Jared drank some ginger ale and let his mind slip away.

   

Misha Collins was psychotic. Jared could tell because of all the stalking.

Misha followed him everywhere. Jared made that pretty easy by almost never leaving his apartment. Still, having Misha around made him nervous, and being nervous wasn't good, when anxiety was on Jared's list of known shark triggers. He spent way too much time in his bathtub trying not to grow gills, which only made him angrier and more irritable when he saw Misha in the cereal aisle at Ralphs.

Jared pressed his mouth into a thin line and thought a few _oms_. He had to remain calm. Stay _human_.

“Here to murder another innocent animal?” Misha crossed his arms over his chest. No cart, no basket. He wasn't shopping.

A mother shot Jared a scandalized look, like she didn't have packages of ground round in her cart along with her toddler.  
  
Jared hunched his shoulders. “Cheerios. I'm here for Cheerios.”

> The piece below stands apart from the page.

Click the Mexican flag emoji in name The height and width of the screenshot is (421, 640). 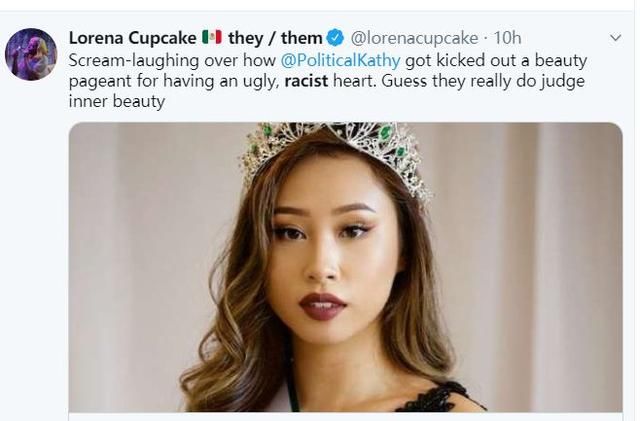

“If you support yourself poaching, those are blood Cheerios."

“I'm vegetarian.”

“Good one." Misha squared himself in front of Jared's cart.

“I told you, I had nothing to do with your missing shark.” Jared busied his fingers searching through his coupons. He knew he had a two-for-one on the knock-off brand.

“If you don't have anything to hide, go to the cops. Report me.”

Jared set his jaw and stared at his coupons. He'd be able to get a jar of applesauce for a dollar. Spaghetti, too. Spaghetti, applesauce, Cheerios, bananas, rice. Jared was definitely living large.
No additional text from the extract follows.